In recent years Junior has been increasingly sought for leadership development. While many of these are ministerial or church-related, he has also helped communicators, sports coaches, developing business leaders, even teachers and doctoral candidates, in some of the most nuanced and often overlooked ways. Similarly, a growing number of leaders have expressed interest in a regular commentary or mini-devotional from Junior on leadership. In response, the bit below is for you. (All content here and sitewide is the intellectual and copyright property of JDM. All rights reserved.)
When doing multiperson leadership equipping, Junior loves to use small "Mount of Olives" home meetings. These relaxed, candid environments compel leaders to ask questions, share freely, dialogue in-depth, nourish interleader intimacy, and practice their gifted craft in a nurturant, but guided, setting. Individual follow-up spins off naturally and supernaturally from these unusually productive meetings.
As a leader, you are the genes of your group or organization. Your unique helix of personality, instincts, abilities, experience, and maturity level will determine the visible nature and quality of your group. Not only does this impose a stern mandate of personal growth and leadership development, it cautions us to wisely discern the "epigenetics" of leadership also: who we agree to lead, under what conditions, and for how long.
On The Shortcut, The Art of Spiritual Courtship:
In 2Corinthians 11:2, Paul said he treated his spiritual leadership like a courtship (Young's Literal Translation): ...for I am zealous for you with zeal of God, for I did betroth you to one husband, a pure virgin, to present to Christ.
In the modern era of internet, profile-based dating, not to mention a process-less hookup culture, very, very few people still understand the art of courtship. While every generation of human history has had its romantic and sexual shortcuts, today's internet and communication technology have almost institutionalized such shortcuts. These roundabouts and hurry-to-the-goal mechanisms largely eliminate the need for advanced social skills, social skills required to win someone over with time and detail amidst obstacles or resistance.
The shortcut phenomenon and its near-institutionalization, however, is not only in the realm of romance and sex, but in the realm of leadership, and in the context of this mini-article, spiritual leadership within the church.

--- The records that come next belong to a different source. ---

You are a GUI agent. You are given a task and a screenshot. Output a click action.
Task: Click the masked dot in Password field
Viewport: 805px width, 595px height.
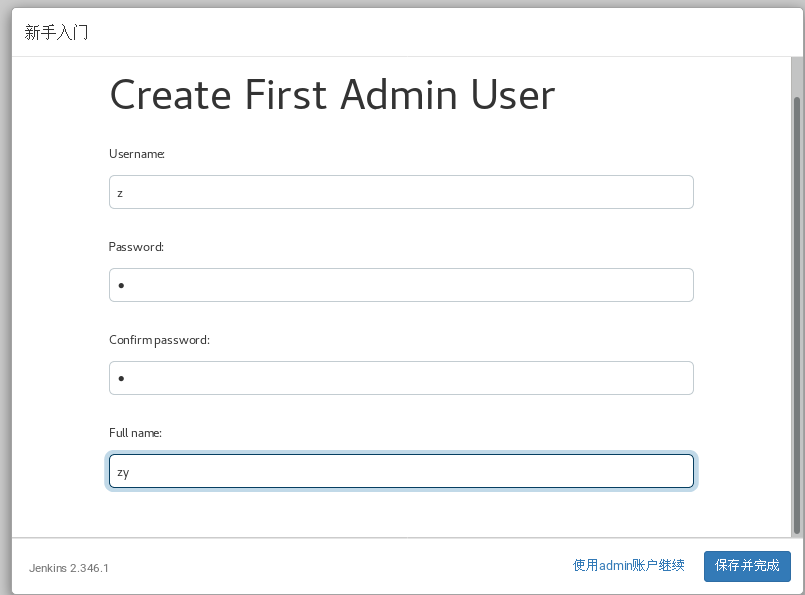[x=121, y=286]
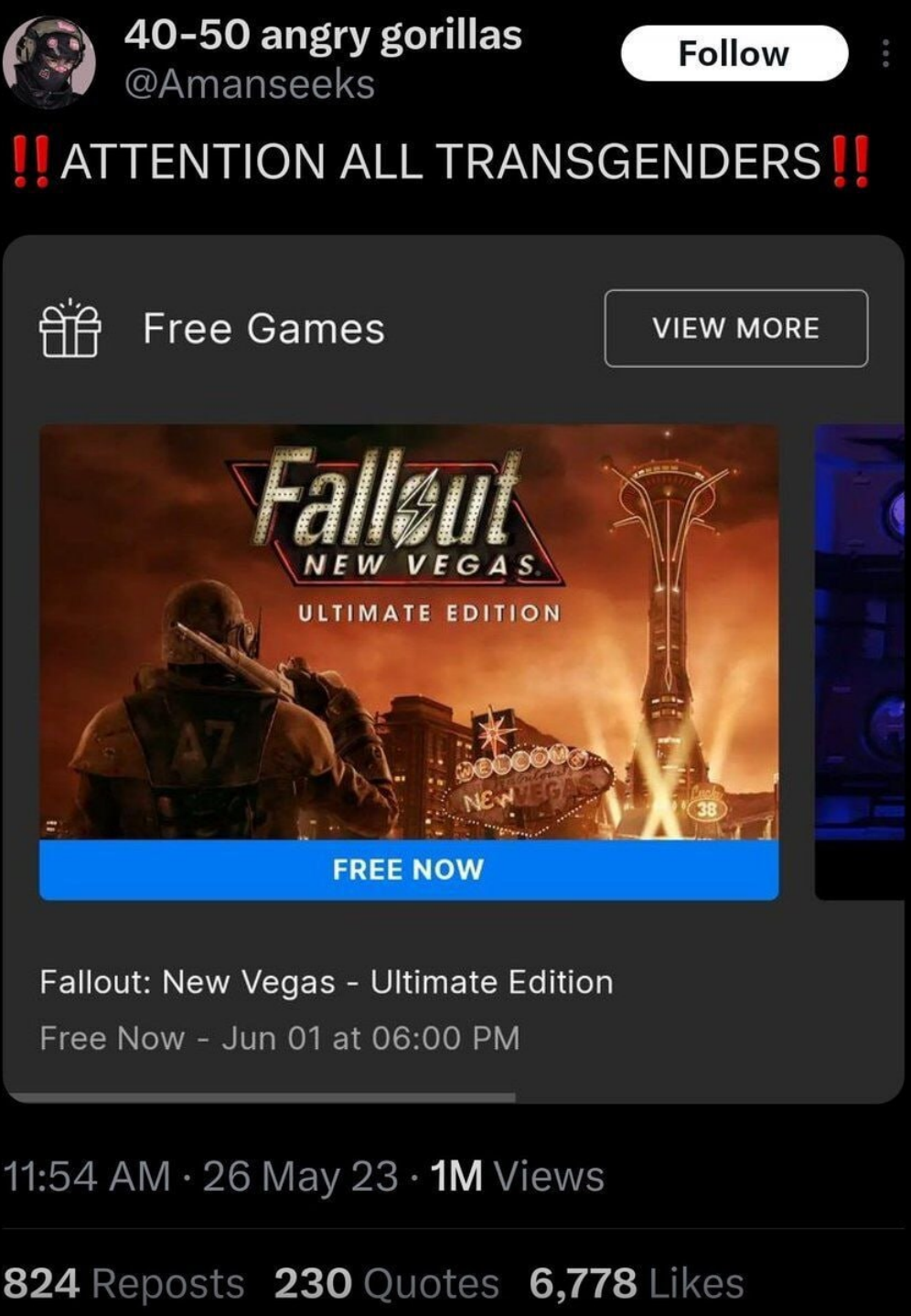Click the three-dot more options icon
The width and height of the screenshot is (911, 1316).
point(884,54)
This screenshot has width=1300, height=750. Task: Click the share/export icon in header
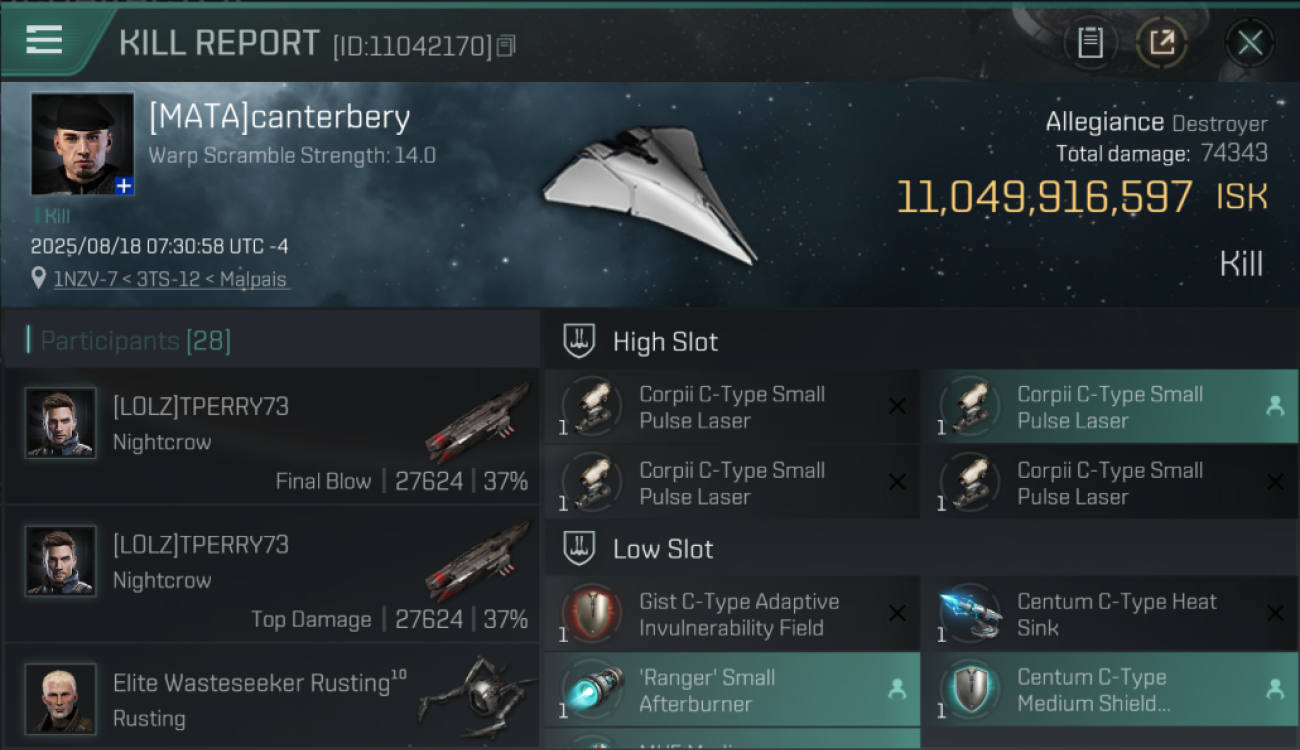click(1161, 43)
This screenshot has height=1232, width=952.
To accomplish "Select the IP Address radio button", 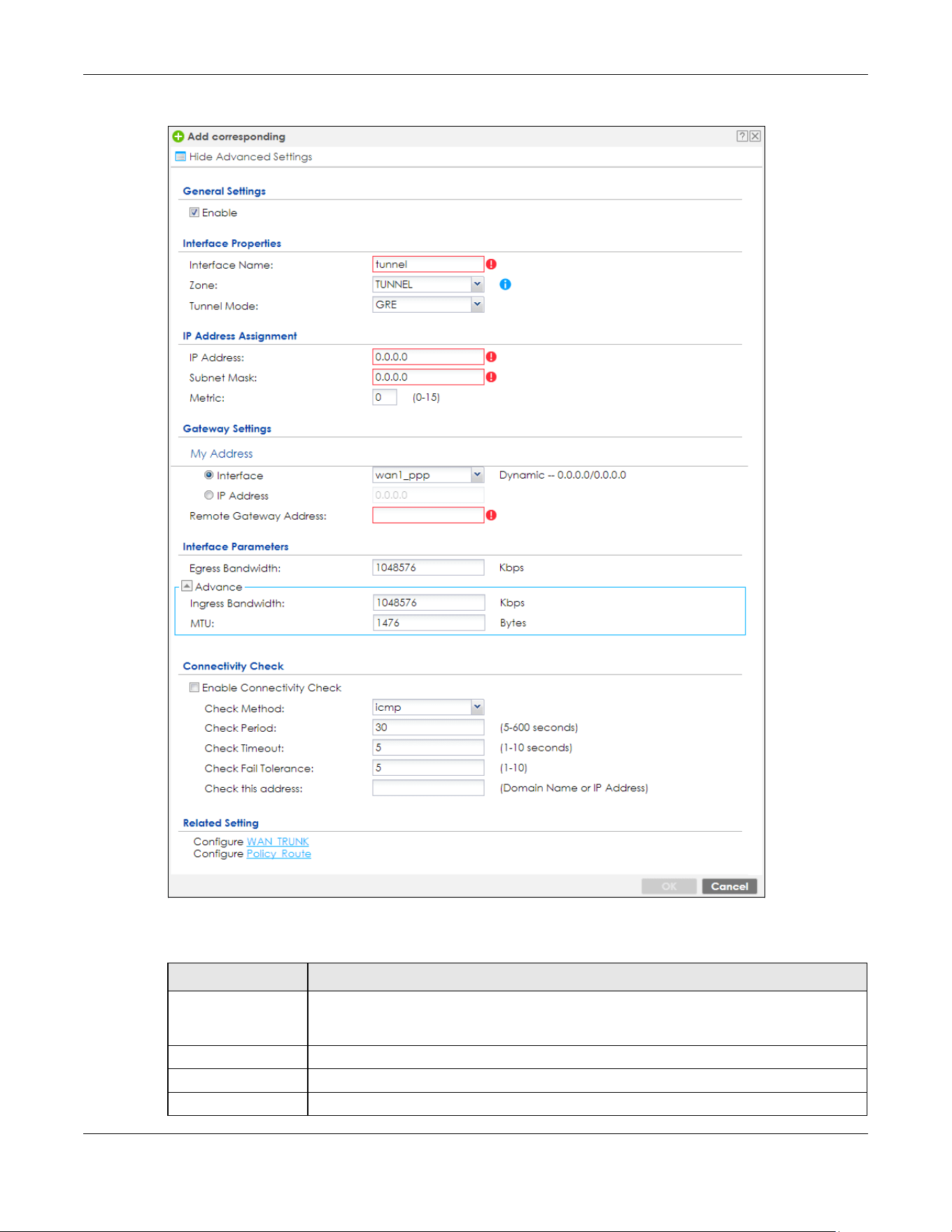I will coord(208,495).
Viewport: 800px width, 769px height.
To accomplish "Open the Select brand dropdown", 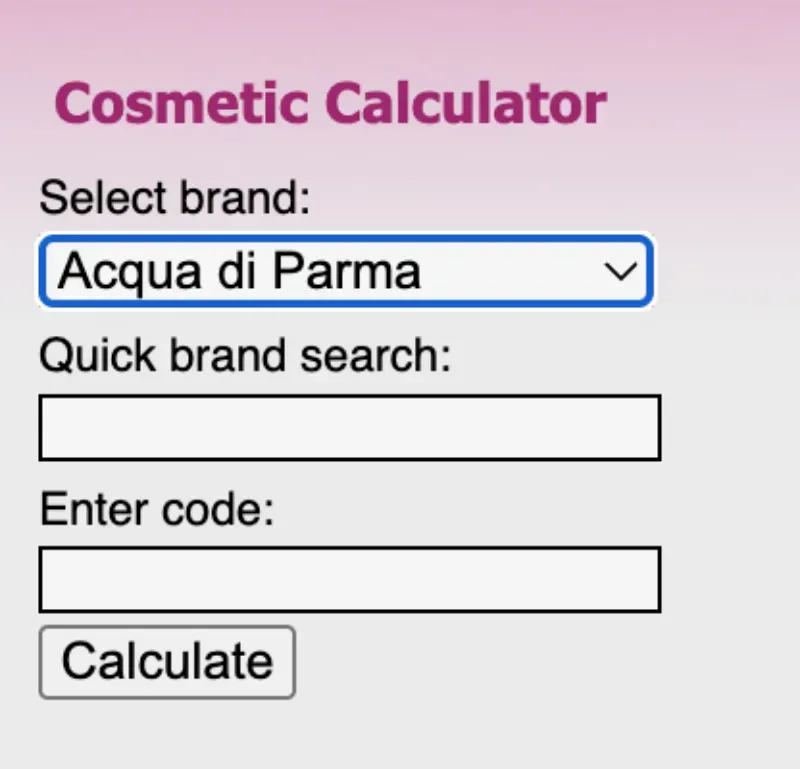I will [345, 271].
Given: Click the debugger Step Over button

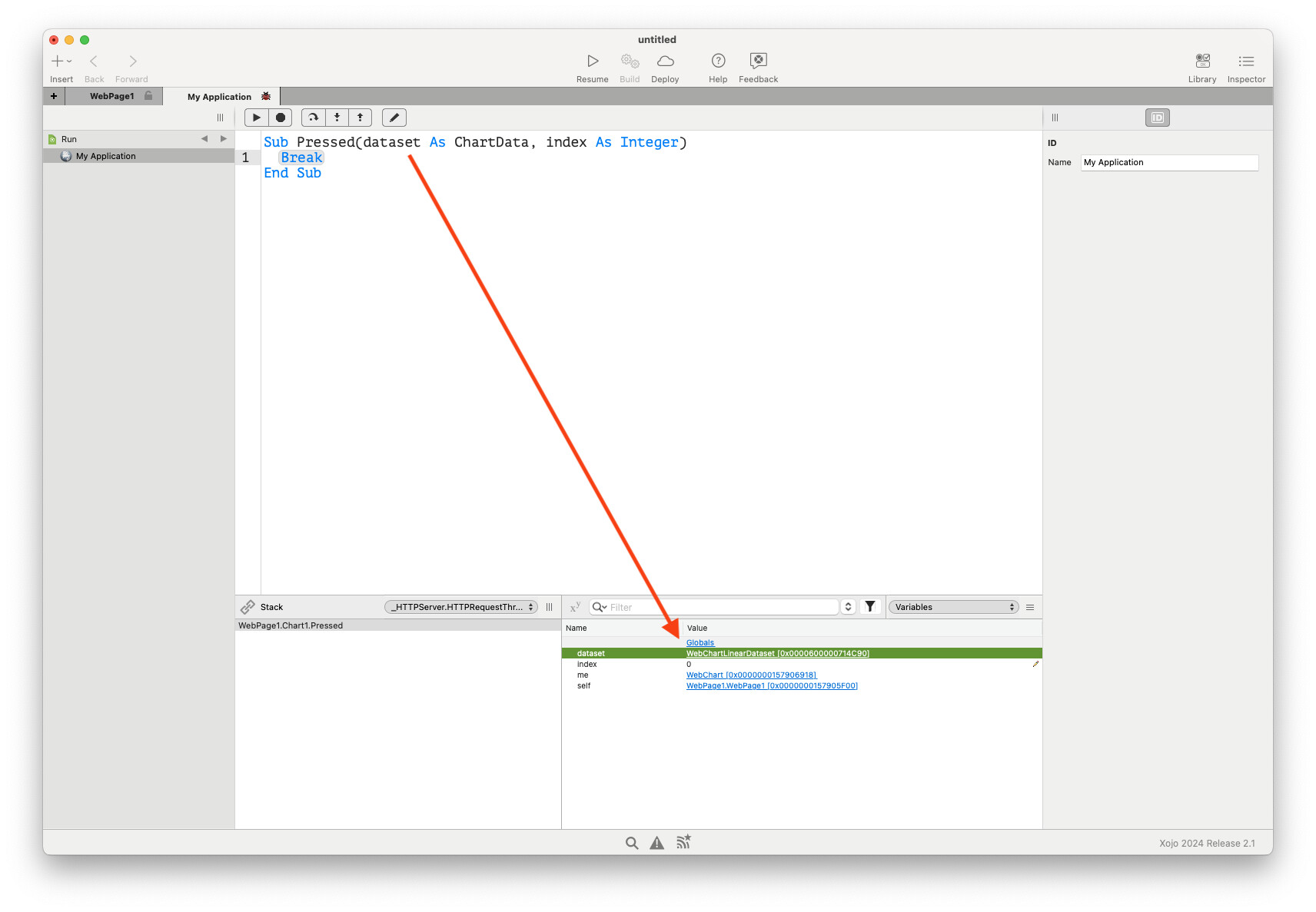Looking at the screenshot, I should 313,118.
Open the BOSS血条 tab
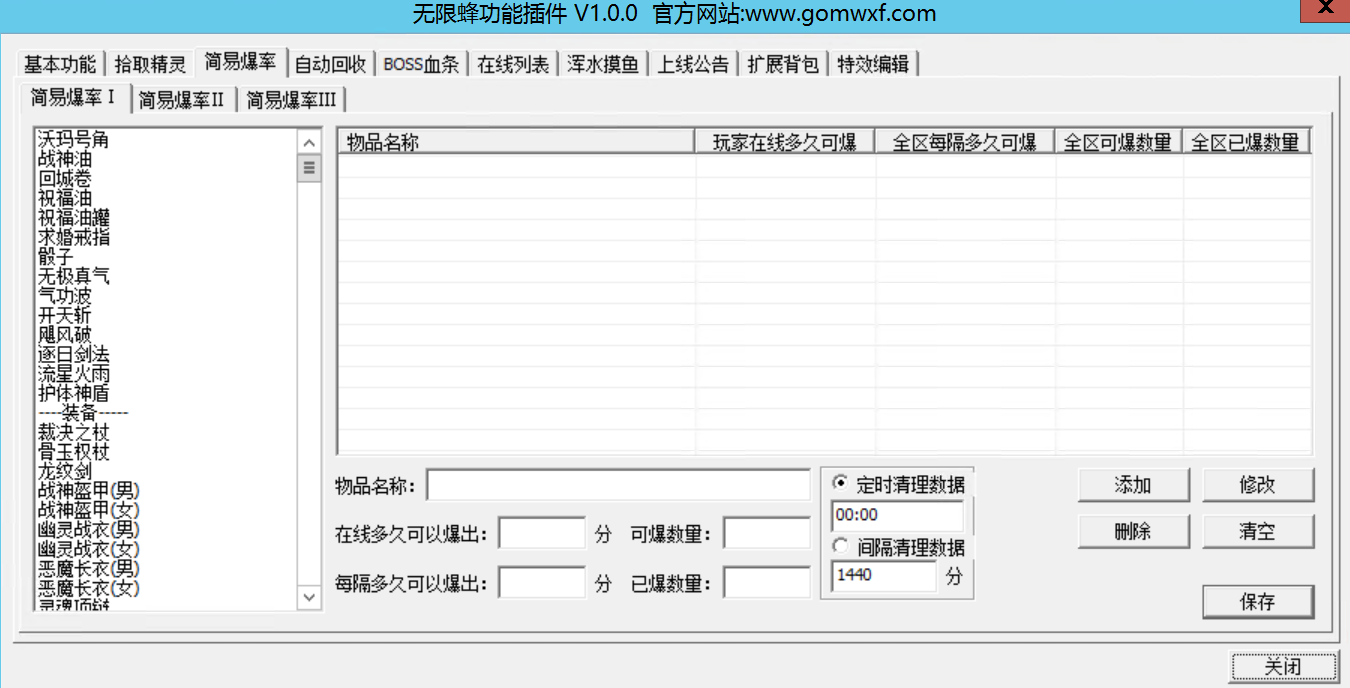 click(x=421, y=64)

I regularly, perhaps often, engage with leaders in the born-again community that have an agitated (but often silent or subtle) undercurrent of impatience. People are not changing fast enough. Numbers are not increasing fast enough. More money is not coming in fast enough. Opportunities are not opening fast enough. Where is the shortcut? Where is the accelerator? Where is the winning tactic?
To be clear, there are leadership modes and tactics, and spiritual modes and tactics, that tend to slow things down or speed things up. Regardless, there is an inescapable art to leadership in the body of Christ that will not change: the art of spiritual courtship. People need to be, literally, wooed and won with time and detail. Solomon said that a person who can consistently win a soul is wise (Pr 11:30). Many Christians use this proverb for evangelism, but evangelism as such did not exist when Solomon philosophized. The proverb has a more practical and ubiquitous scope, one application of which would certainly be leadership and the art of courting a person, a group, an organization, a church.
There is a delicacy to spiritual leadership. There is a romancing and wooing of the Bride to her heavenly Husband. This process, whether it happens a bit faster or a bit slower, cannot be ignored. Like a maiden being courted pre-modernity, Christians will become suspicious and resistant, defensive and resentful, if you try to rush them to a goal without taking the time to win them at a warm emotional and relational level. This is not something you can fake or force or rush. This is not something you can funnel into the scheduled meeting times twice a week. This requires patience and detail, and the returns are truly astounding.
How much do you know about the people you lead? I am not referring to their superficial dossier, but to secondary and deeper knowledge. Stuff that you actually have to try and find out, i.e., quality unforced time and listening skills where you do not talk for long stretches of time. To do that you actually have to care about them.